I am still learning how inclusive research can challenge things we take for granted. For me, the most exciting development is In Response, an initiative by journal editor Melanie Nind to give self-advocates a platform to respond to an article in every issue of The British Journal of Learning Disabilities. It started as a well-boundaried initiative, and one that has been widely welcomed, even by the academics whose work has been looked at, often critically, by a self-advocacy group (See for example Blackley et al. 2021). It is developing into something more. An online public meeting in autumn 2021 between the groups who did the first three In Responses and the Journal editor produced these ideas:
  • Change the questions referees (who make decisions about whether research will be published) are asked to answer.
  • A request that self-advocates have their own special issue of the journal.
  • A suggestion that journal paper titles should be in plain English.
  • An insistence that accessible summaries really are accessible.
The doors are opening in all sorts of directions, and though I am not naïve enough to think the world will change overnight, it is indeed exciting to watch inclusive research challenging established norms—as it has from the start.

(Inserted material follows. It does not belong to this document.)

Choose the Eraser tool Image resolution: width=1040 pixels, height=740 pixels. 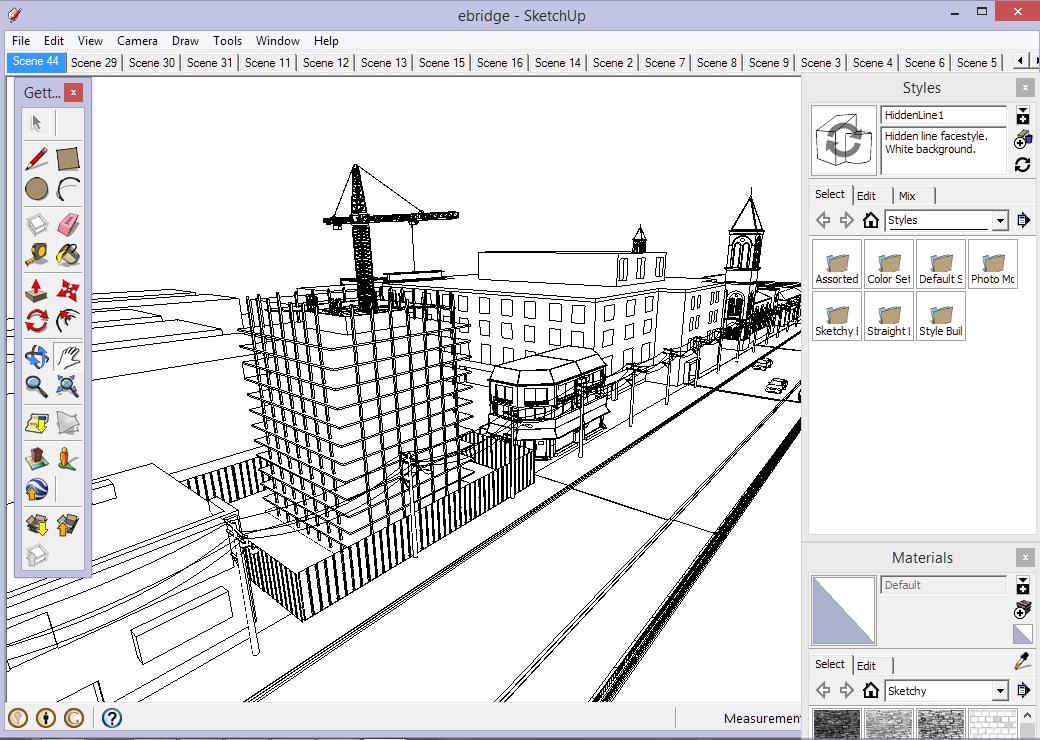(68, 224)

3.2. Respect Us as We Respect You

Danielle Garratt

Hello, my name is Danielle, and I am a learning disability voices project worker at Brighton and Hove Speak Out in England. Speak Out is a self-advocacy organisation that lets people with a learning disability speak up and take action about things that matter to them. My first ever research project was at the beginning of the pandemic, I did not know what my job would include. I started doing social media and posting things on there until one day in July 2020 my colleague was talking about how it would be a good idea to create a video series on how people with learning disabilities are coping with the pandemic and to give advice to other people about how people have coped. The project’s name was called Speak Out with Danielle. I started thinking about who I would like to interview and started thinking about how to create a video. I started to get into recording people and interviewing people over Zoom, and it sparked an interest of wanting to conduct more research. In this research, I think that being able to talk to people in this particular time was hard, as everyone’s emotions were up in the air, and they did not know what was going to happen and how long we were going to be stuck indoors. Another thing that was hard was relying on Zoom and if the internet went down or buffered, it was even harder. Being able to talk to people and being there for them to chat went really well. This is where I fell in love with creating videos and also conducting research. I want to do more to try and help people with learning disabilities and get across to others how hard it was for people who do not have internet and do not know how to read and write.
For my next research project, I stepped in and helped Jan with 50 years of Speaking Up in England towards an important history (Walmsley et al. 2022). This was a project to interview people who remembered the early days of self-advocacy in England. This project had started already, and I was asked to help out as Ian Davies, who had started it, could not help anymore, so I stepped in as everything was set up ready. This project was really interesting as I was a part of hearing other people’s stories about the institutions where they had lived and seeing how they coped with it. This research project made me really think about the history of people with learning disabilities, and being able to tell their history to someone was a real pleasure to listen to and ask questions about. Having someone else with me to help ask more in-depth questions to obtain more answers out of them was really helpful as this was my first proper research with it being written down as well. I think doing the interviews online got in the way, even though it was during the pandemic, because it was more difficult to engage with people than it would have been in person. Diving in the deep end with this research was a bit scary as I had not spoken to any of the people before, so I had to get to know them a bit while doing the research.
Doing these two different research projects has made me realise that I want to conduct more research and find out more about people with a learning disability and the history of people as, if we do not do it now, the older people will not be about for the younger generation to learn from them about how the institutions were for people and how they were treated compared with now.
The current research project I am helping out with is called COVID Stories. This is a project speaking to people that have not been able to get online during the pandemic. In this project, I was asked some questions by my boss that she thought would be good for this project, and I responded with how I coped with the pandemic, and then a few weeks later I interviewed someone, and while I was hearing her answers to the same questions, I found she had completely different responses of how she coped during the pandemic. This really opened my eyes up to see how other people coped and how much they struggled. I am hoping this project will make people think about what people with a learning disability felt during the pandemic: not being able to know what is going on and not being able to go to groups that they used to go to.
Becoming a researcher has really opened my mind up to all things that need to be researched about people who have a learning disability, and being able to spread awareness is one thing I am going to focus on by conducting research.
I have not had training to conduct research. I have trained myself to create videos, and also I have some training of video editing to help me edit the videos for the Speak Out with Danielle series on YouTube. I would like some training on being able to get people to elaborate on their answers and to be able to get them to dive deeper.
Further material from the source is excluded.